Sade Adu

Sade Adu performing on stage
Sadu Adu performing. Photo: last.fm

Helen Folashade Adu, popularly known as Sade Adu was born 16th January 1959, in Ibadan, Oyo State Nigeria, to Adebisi Adu a lecturer economics, of Yoruba descent and Ann Hayes, an English district nurse, who met in London, married in 1955 and moved to Nigeria. Sade Adu’s early years were in her home country Nigeria, but she and her older brother Banji Adu were taken back to England by their mother, when their parent’s marriage became rocky, she grew up on the North End of London. Later on they moved to live just outside of Colchester, Essex to live with their grandparents. At age eleven (11) she moved to Holland, to live with her mother, and after completing school at 18 she moved to London and attended Saint Martin’s School of Arts to study fashion design. Sade developed a good singing voice during her teens, she worked part-time jobs in and outside of the music business, and she listened to Ray Charles, Billie Holliday, Al Green, Aretha Franklin, and Nina Simone.
 

Arriva, the beginning

In 1980 Sade started singing harmony with a Latin funk group called ‘Arriva’. The group later performed Smooth Operator, that later became Sade’s first stateside hit. It was originally co-written with band member Ray St. John.
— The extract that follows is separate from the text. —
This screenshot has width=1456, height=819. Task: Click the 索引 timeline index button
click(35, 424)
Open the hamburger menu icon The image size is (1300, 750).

After a year with the group, Sade joined another group, this time an eight –piece Funk band called Pride as background singer, but her solo performance of Smooth Operator attracted the attention of record companies and in 1983, Sade signed a solo deal with Epic Records taking three members of the band, Stuart Matthewman, Andrew Hale and Paul Denman, with her. The band was named after her, Sade Adu and they produced their debut album titled Diamond Life in 1984 it was so successful it, was number 4 on the UK  Album Chart, selling over 1.2 million copies and no1 in several other countries and top 10 in the United States and sold 4 million copies. The album won the award for Best British Album in 1985. In late 1985, the band Sade released their second album titled Promise, which was also a huge success it peaked at No1 in the UK and US. it was certified double platinum in the UK and Quadruple platinum in the US.
 

Grammy & other Awards

In 1986, the band won a Grammy Award for Best New Artist. Sade released other albums, Stronger than Pride, Love Deluxe. Eight years after releasing Lover’s Deluxe, Sade released Lover’s Rock in the year 2000, it incorporated a more mainstream sound, particularly the chart- topping single By your Side two years after, with ensuing tour Sade was inspired to do her first live recording, Lovers Live after which she returned to the studio and released her sixth album “Soldier of Love” in February 2010. Sade Adu has received several awards; in 2002, she appeared on the Red Hot Organization’s Red Hot and Riot, a compilation CD in tribute of fellow Nigerian Musician, Fela Kuti. In that same year she was made an Officer of the Order of the British Empire (OBE) by Prince Charles at the Buckingham Palace for services to music, which she dedicated to “all black women in England”. She was also listed at number 30 on VH1’S 100Greatest Women in Music. She has been rated as the most successful solo female artist in British history, having sold over 110 million albums worldwide.
 

Transgender son

Sade Adu is known to be famously reclusive, squatted in Totteham in the 1980’s with her then-boyfriend Robert Elms, and in 1989 she married Spanish film director Carlos Pliego, but the marriage ended in 1995. She met and dated Jamaican music producer Bob Morgan in 1995, she lived with him in the Caribbean for a while but returned to England, together they have a daughter, Ila Morgan Adu. The daughter’s condition – gender dysphonia is reported to be the reason for her decision to transition fully to a male.